▶ Your goal: Exact reproduction required: print each line of the material below.

◇ ◇ ◇ ◇

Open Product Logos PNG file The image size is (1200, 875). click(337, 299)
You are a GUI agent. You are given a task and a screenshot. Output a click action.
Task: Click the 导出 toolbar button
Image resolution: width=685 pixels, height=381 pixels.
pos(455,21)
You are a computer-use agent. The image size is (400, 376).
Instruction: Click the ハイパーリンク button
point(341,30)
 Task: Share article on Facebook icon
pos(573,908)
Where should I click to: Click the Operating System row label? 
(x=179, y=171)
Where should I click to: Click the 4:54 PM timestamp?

◇ ◇ ◇ ◇

▶ Exercise result:
Open Product Logos PNG file The image size is (1200, 875). click(337, 299)
You are a GUI agent. You are given a task and a screenshot. Output a click action.
Task: Click the 导出 toolbar button
Image resolution: width=685 pixels, height=381 pixels.
pos(455,21)
You are a computer-use agent. The image size is (400, 376).
Instruction: Click the ハイパーリンク button
point(341,30)
 Task: Share article on Facebook icon
pos(573,908)
Where should I click to: Click the Operating System row label? 
(x=179, y=171)
Where should I click to: Click the 4:54 PM timestamp?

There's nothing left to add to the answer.